While some religious leaders, such as Pope Francis, have taken efforts to broaden Christian concern beyond same-sex marriage, bathrooms and abortion, these matters tend to dominate public discussions involving religion in the United States. Abortion does, however, seem to be the most important.

Since there is a biblical injunction against killing (although there are numerous exceptions), it is certainly reasonable for people to oppose abortion on religious grounds. It is thus also rational for people to oppose capital punishment and war on religious grounds (something that Pope Francis does). There is also a lot of other stuff in the bible; but people tend to be exceptionally selective when it comes to what they focus on—and many focus on abortion as their defining issue.

Born-again Trump claims he opposes abortion and some evangelicals hope that when he is president he will appoint Supreme Court justices who will overturn Roe v. Wade. To achieve this goal, some evangelicals are willing to ignore other Christian values and support Trump. While some might suspect that they would vote for Satan himself if he promised to appoint justices opposed to abortion, I certainly hope that this is not the case.

▬▬▬

[Job]
Check whether each statement agrees with the passage on religion and abortion, answering yes or no and quoting the words of the passage that decide it. 1. Pope Francis opposes capital punishment and war on religious grounds. 2. Abortion is the least important of the matters the passage lists. 3. The biblical injunction against killing has no exceptions.

[Dataset excerpt]
▬▬▬

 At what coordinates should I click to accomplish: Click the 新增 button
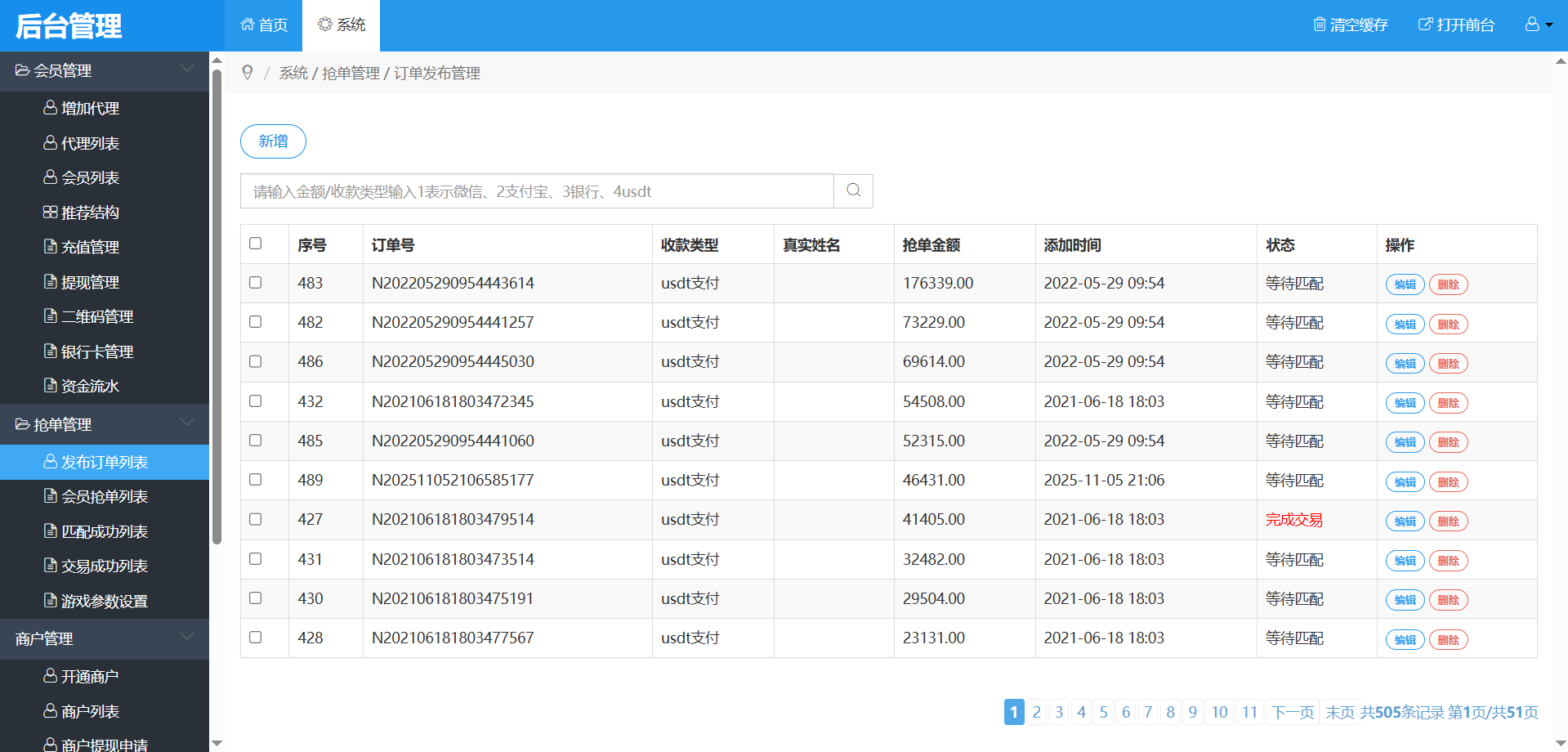coord(273,141)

▬▬▬

[Solution to this task]
1. Yes: "It is thus also rational for people to oppose capital punishment and war on religious grounds (something that Pope Francis does)."
2. No: "Abortion does, however, seem to be the most important."
3. No: "(although there are numerous exceptions)"